Outer membrane protein C is a protective and unique vaccine antigen against Shigella flexneri 3a.

机构信息

Hirszfeld Institute of Immunology and Experimental Therapy, Polish Academy of Sciences, Weigla Str. 12, 53-114, Wroclaw, Poland.

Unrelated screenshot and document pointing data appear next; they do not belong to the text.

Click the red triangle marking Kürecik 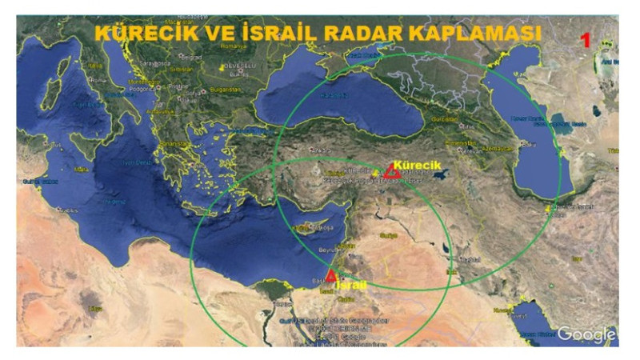pos(392,171)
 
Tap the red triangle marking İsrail pos(330,275)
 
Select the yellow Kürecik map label pos(418,165)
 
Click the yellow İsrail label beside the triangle pos(352,285)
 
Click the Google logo pos(586,334)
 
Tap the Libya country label pos(96,308)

Department of Animal Products Technology and Quality Management, Wroclaw University of Environmental and Life Sciences, Chelmonskiego Str. 37/41, 51-630, Wroclaw, Poland.

出版信息

Sci Rep. 2024 Oct 25;14(1):25398. doi: 10.1038/s41598-024-76745-8.

Abstract

The anti-Shigella vaccine is one of the WHO's top priorities. Every year the disease kills more than 200,000 people worldwide and poses a serious threat to children under 5 years of age and the elderly. Increasing antibiotic resistance and limitations in diagnostics emphasize the need to develop an effective vaccine. Recent research and clinical trials report multiple approaches used in Shigella-vaccine development. However, despite the efforts of researchers, pharmaceutical companies and health care organizations, there is no licensed vaccine against shigellosis available to the community. Here, we expressed, broadly characterized and demonstrated the protective properties of outer membrane protein C as an effective molecule serving as a universal antigen for Shigella vaccine. Most of the current approaches to the development of Shigella vaccine are based on the polysaccharide antigens, which are serotype specific and have always been challenging in terms of their high specificity, targeting the most exposed surface antigens identified for certain Shigella serotypes. Here, we confirm immunogenic and protective properties of the recombinant OmpC protein, which protects mice against a lethal dose of a virulent strain 2 weeks after active immunization.

摘要

抗志贺氏菌疫苗是世界卫生组织的重点项目之一。每年,该疾病在全球导致超过 20 万人死亡,对 5 岁以下儿童和老年人构成严重威胁。抗生素耐药性的增加和诊断方法的局限性强调了开发有效疫苗的必要性。最近的研究和临床试验报告了多种用于志贺氏菌疫苗开发的方法。然而,尽管研究人员、制药公司和医疗机构做出了努力,但社区仍没有获得针对志贺氏菌病的许可疫苗。在这里,我们表达、广泛表征并证明了外膜蛋白 C 作为一种有效的通用抗原在志贺氏菌疫苗中的保护特性。目前大多数开发志贺氏菌疫苗的方法都是基于多糖抗原,这些抗原具有血清型特异性,而且由于其高度特异性,一直以来都是一个挑战,因为它们针对的是某些志贺氏菌血清型最暴露的表面抗原。在这里,我们证实了重组 OmpC 蛋白的免疫原性和保护特性,该蛋白在主动免疫 2 周后可保护小鼠免受致死剂量的强毒菌株的侵害。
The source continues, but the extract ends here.